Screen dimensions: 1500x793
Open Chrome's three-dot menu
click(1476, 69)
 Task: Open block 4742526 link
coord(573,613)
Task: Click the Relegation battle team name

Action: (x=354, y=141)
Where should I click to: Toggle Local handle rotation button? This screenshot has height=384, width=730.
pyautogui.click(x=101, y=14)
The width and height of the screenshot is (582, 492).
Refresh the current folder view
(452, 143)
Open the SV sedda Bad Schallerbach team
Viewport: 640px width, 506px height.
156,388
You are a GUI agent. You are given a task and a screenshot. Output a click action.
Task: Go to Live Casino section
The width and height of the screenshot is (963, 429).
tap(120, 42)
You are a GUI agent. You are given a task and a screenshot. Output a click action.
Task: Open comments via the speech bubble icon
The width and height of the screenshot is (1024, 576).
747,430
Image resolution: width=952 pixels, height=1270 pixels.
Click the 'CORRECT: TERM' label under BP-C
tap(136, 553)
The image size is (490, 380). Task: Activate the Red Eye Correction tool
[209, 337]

-------------------------

• **PROBLEM**: Transcribe each line above exactly; skip none.

• **EXERCISE ANSWER**:
Screen dimensions: 1500x793
Open Chrome's three-dot menu
click(1476, 69)
 Task: Open block 4742526 link
coord(573,613)
Task: Click the Relegation battle team name

Action: (x=354, y=141)
Where should I click to: Toggle Local handle rotation button? This screenshot has height=384, width=730.
pyautogui.click(x=101, y=14)
The width and height of the screenshot is (582, 492).
Refresh the current folder view
(452, 143)
Open the SV sedda Bad Schallerbach team
Viewport: 640px width, 506px height.
156,388
You are a GUI agent. You are given a task and a screenshot. Output a click action.
Task: Go to Live Casino section
The width and height of the screenshot is (963, 429).
tap(120, 42)
You are a GUI agent. You are given a task and a screenshot. Output a click action.
Task: Open comments via the speech bubble icon
The width and height of the screenshot is (1024, 576).
747,430
Image resolution: width=952 pixels, height=1270 pixels.
Click the 'CORRECT: TERM' label under BP-C
tap(136, 553)
The image size is (490, 380). Task: Activate the Red Eye Correction tool
[209, 337]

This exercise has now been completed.